Can you rewrite the portion of the year-end list that opens with "10. Spider Man" and closes with "I’ll never know.)", putting "Utah" in place of "Idaho"?

▶ Document excerpt
* * * * * * *

Here’s my Top Ten Albums of 2004, as submitted for inclusion in the Village Voice’s annual Pazz and Jop Survey (minus the points I allocated):

1. The Wasted, We Are Already in Hell

2. The Fall, The Real New Fall LP…Formerly Country On the Click

3. The Residents, WB:RMX

4. Clutch, Blast Tyrant

5. Ministry, Houses of the Mole

6. P.J. Harvey, Uh Huh Her

7. Gibby Haynes and His Problem, Gibby Haynes and His Problem

8. Bjork, Medulla

9. Einsturzende Neubaten, Perpetuum Mobile

10. Bryan Thomas, Babylon

The Wasted and Bryan Thomas are local Albany folks, if you don’t recognize their names. They are both exceptional: marrying strong songwriting with kick-ass studio and live performances.

Here’s my favorite films of the year, so far:

1. Garden State

2. Hero

3. Collateral

4. Eternal Sunshine of the Spotless Mind

5. The Incredibles

6. Finding Neverland

7. Shaun of the Dead

8. Mean Girls

9. Shrek 2

10. Spider Man 2

I haven’t seen Sideways, Ray, Open Water and Closer, but I imagine some of them might bump off the lower ones in my seen-to-date list one I get to them.

The five worst movies I saw this year:

1. Napoleon Dynamite (Remember, I lived in Idaho: it wasn’t funny then, either. But this was just an exercise in creating unwatchable characters and letting them be stupid together. How this became a hit, I’ll never know.)

2. Van Helsing (I had no clue what was going on most of the time, drifting in and out of sleep between explosions and screams. BO-ring.)

3. The Stepford Wives (So much wasted talent on such an obviously doomed re-make.)

4. Spanglish (Hateful and mean; you know you’re in trouble when Adam Sandler is the most appealing thing in a movie.)

5. I, Robot (You know you’re in trouble when the robot is a better actor than Will Smith).

The only television show I watched regularly in 2004 was South Park, so I guess it wins my show of the year nod for the eighth year running, or however long it’s been on.

Okay. Time for more drugs now. My head is oozing.

* * * * * * *

▶ Supplied data
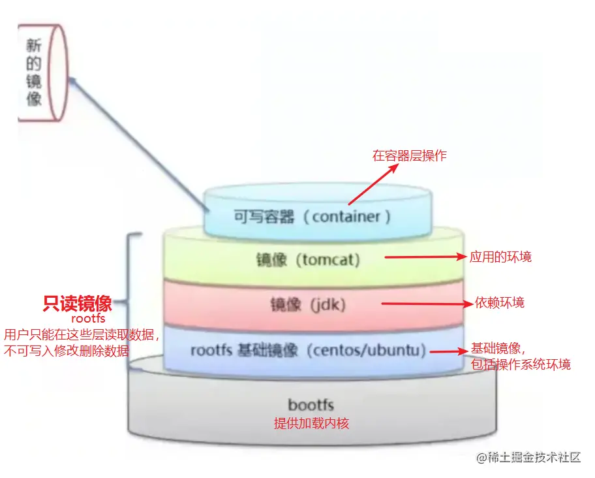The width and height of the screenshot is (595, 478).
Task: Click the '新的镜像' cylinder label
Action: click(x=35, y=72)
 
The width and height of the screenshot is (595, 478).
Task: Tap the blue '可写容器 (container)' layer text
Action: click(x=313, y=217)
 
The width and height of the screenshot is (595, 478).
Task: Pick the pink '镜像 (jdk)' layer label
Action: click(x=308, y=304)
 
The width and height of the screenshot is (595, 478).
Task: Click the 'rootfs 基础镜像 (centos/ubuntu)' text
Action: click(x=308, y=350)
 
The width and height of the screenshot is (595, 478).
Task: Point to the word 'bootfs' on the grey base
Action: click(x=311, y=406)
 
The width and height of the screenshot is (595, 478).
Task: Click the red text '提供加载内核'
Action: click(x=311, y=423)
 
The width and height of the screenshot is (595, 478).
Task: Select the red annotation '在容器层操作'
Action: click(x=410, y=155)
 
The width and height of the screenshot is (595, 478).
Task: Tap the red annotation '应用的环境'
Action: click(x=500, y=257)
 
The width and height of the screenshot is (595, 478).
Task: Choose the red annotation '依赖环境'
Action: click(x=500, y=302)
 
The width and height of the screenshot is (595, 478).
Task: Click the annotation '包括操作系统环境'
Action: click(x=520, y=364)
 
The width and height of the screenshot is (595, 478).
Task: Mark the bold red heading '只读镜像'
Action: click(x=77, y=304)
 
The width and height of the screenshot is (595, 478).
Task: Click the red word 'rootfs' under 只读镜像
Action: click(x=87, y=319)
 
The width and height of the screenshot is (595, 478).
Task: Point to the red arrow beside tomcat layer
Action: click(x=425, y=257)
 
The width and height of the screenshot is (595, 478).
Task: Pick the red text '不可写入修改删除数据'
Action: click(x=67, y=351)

* * * * * * *

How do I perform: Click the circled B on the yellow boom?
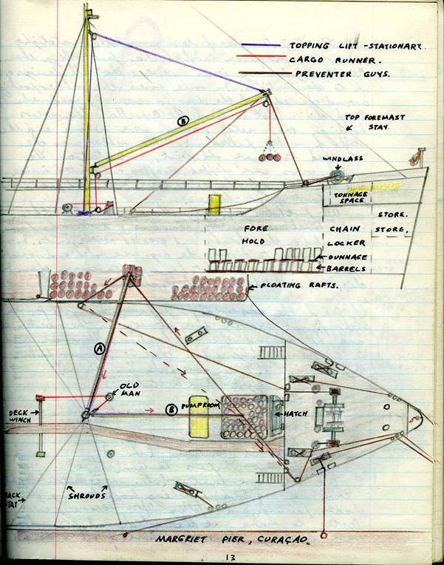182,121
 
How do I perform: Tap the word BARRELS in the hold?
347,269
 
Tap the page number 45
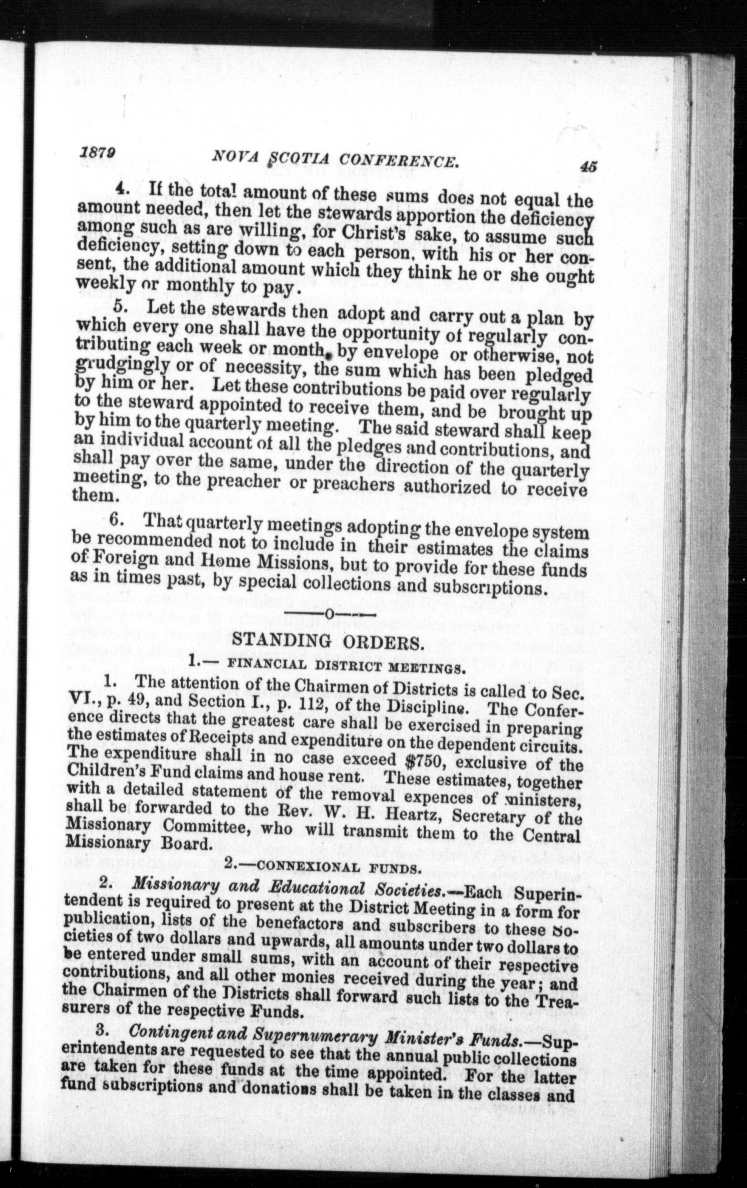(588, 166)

* * * * * * *

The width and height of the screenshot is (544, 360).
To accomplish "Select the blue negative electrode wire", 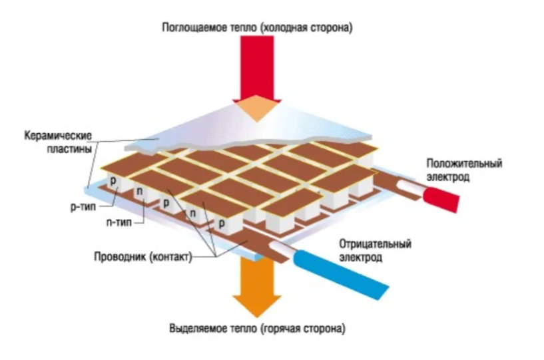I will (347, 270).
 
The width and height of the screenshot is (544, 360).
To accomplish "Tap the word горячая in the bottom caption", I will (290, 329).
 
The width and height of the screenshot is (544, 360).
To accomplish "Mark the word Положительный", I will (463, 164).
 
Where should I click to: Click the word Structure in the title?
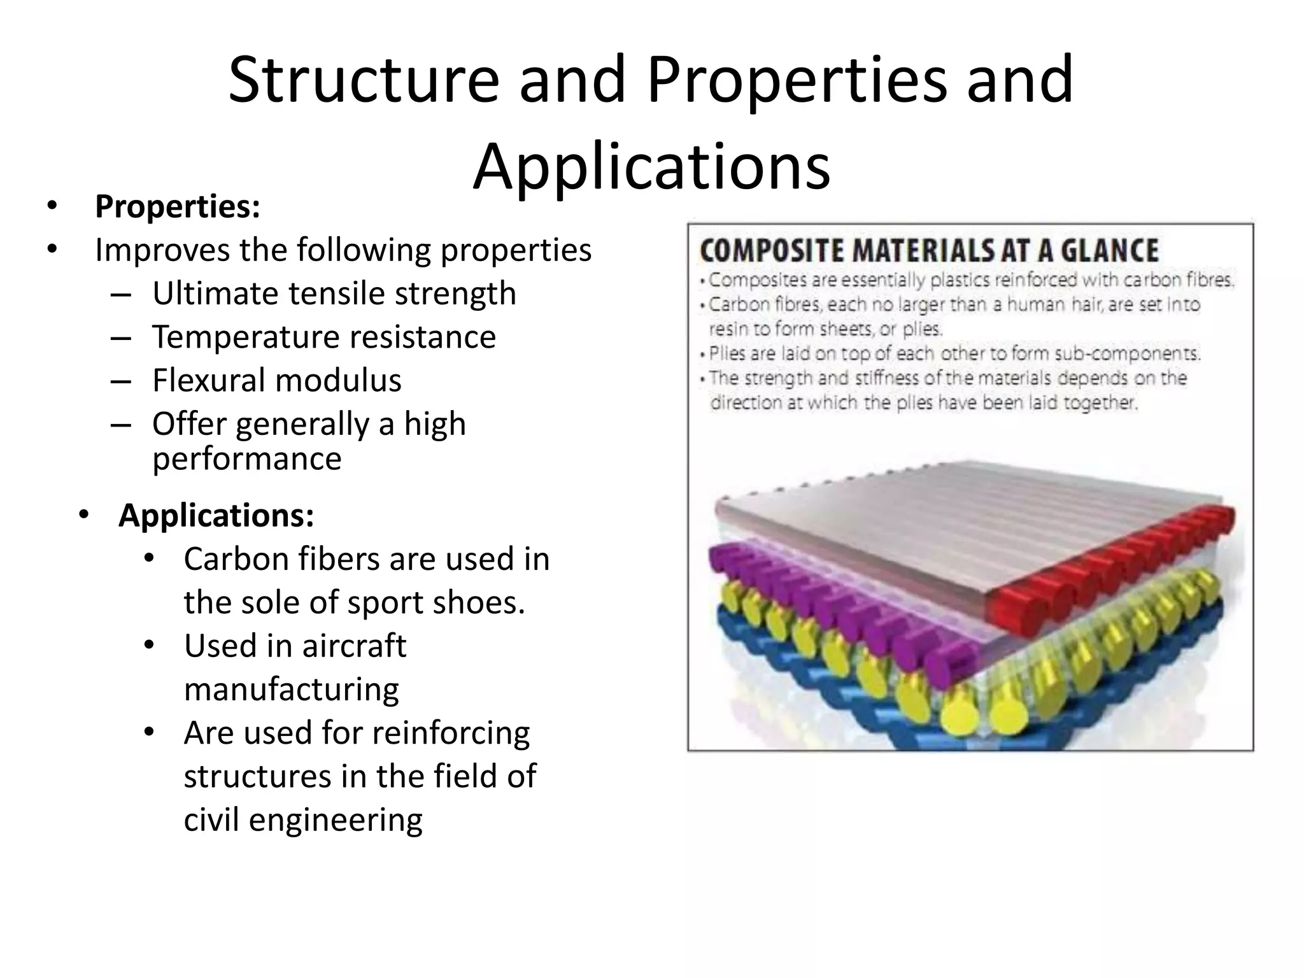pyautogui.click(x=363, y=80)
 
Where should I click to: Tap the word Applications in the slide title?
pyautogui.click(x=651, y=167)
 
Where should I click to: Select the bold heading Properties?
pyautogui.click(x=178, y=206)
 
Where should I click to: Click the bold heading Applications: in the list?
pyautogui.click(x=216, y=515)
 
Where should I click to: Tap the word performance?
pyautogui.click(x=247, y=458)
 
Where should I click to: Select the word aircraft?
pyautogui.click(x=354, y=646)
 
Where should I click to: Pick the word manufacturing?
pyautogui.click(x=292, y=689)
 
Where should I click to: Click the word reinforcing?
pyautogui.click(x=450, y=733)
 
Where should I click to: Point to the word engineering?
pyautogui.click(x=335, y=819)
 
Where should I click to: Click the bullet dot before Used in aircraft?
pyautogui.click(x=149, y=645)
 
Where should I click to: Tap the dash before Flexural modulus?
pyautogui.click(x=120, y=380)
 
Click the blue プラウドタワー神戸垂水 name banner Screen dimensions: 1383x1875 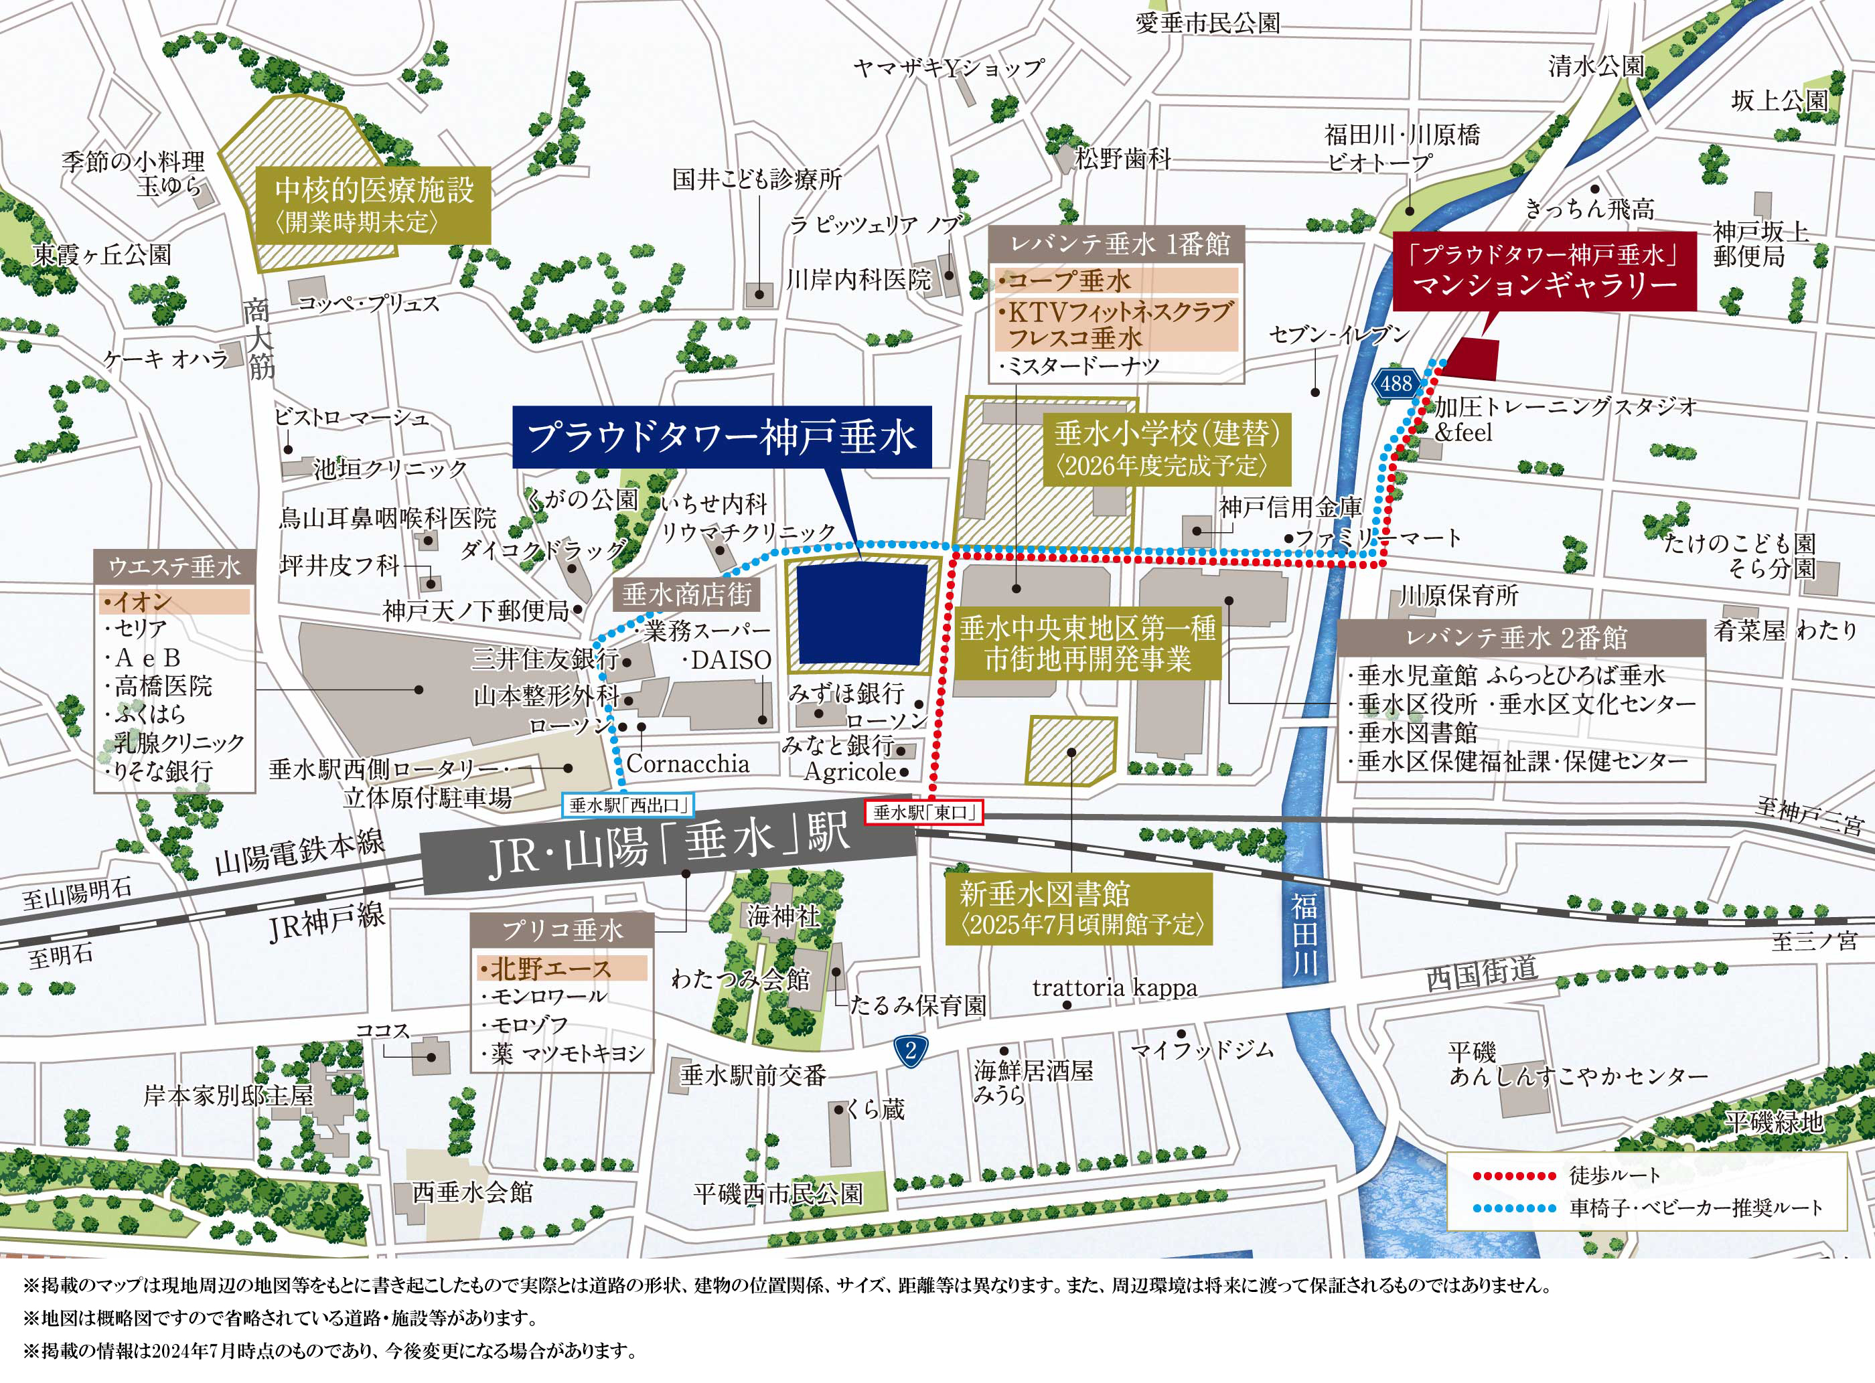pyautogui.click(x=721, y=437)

* * * * * * *

▶ Final result
10. Spider Man 2

I haven’t seen Sideways, Ray, Open Water and Closer, but I imagine some of them might bump off the lower ones in my seen-to-date list one I get to them.

The five worst movies I saw this year:

1. Napoleon Dynamite (Remember, I lived in Utah: it wasn’t funny then, either. But this was just an exercise in creating unwatchable characters and letting them be stupid together. How this became a hit, I’ll never know.)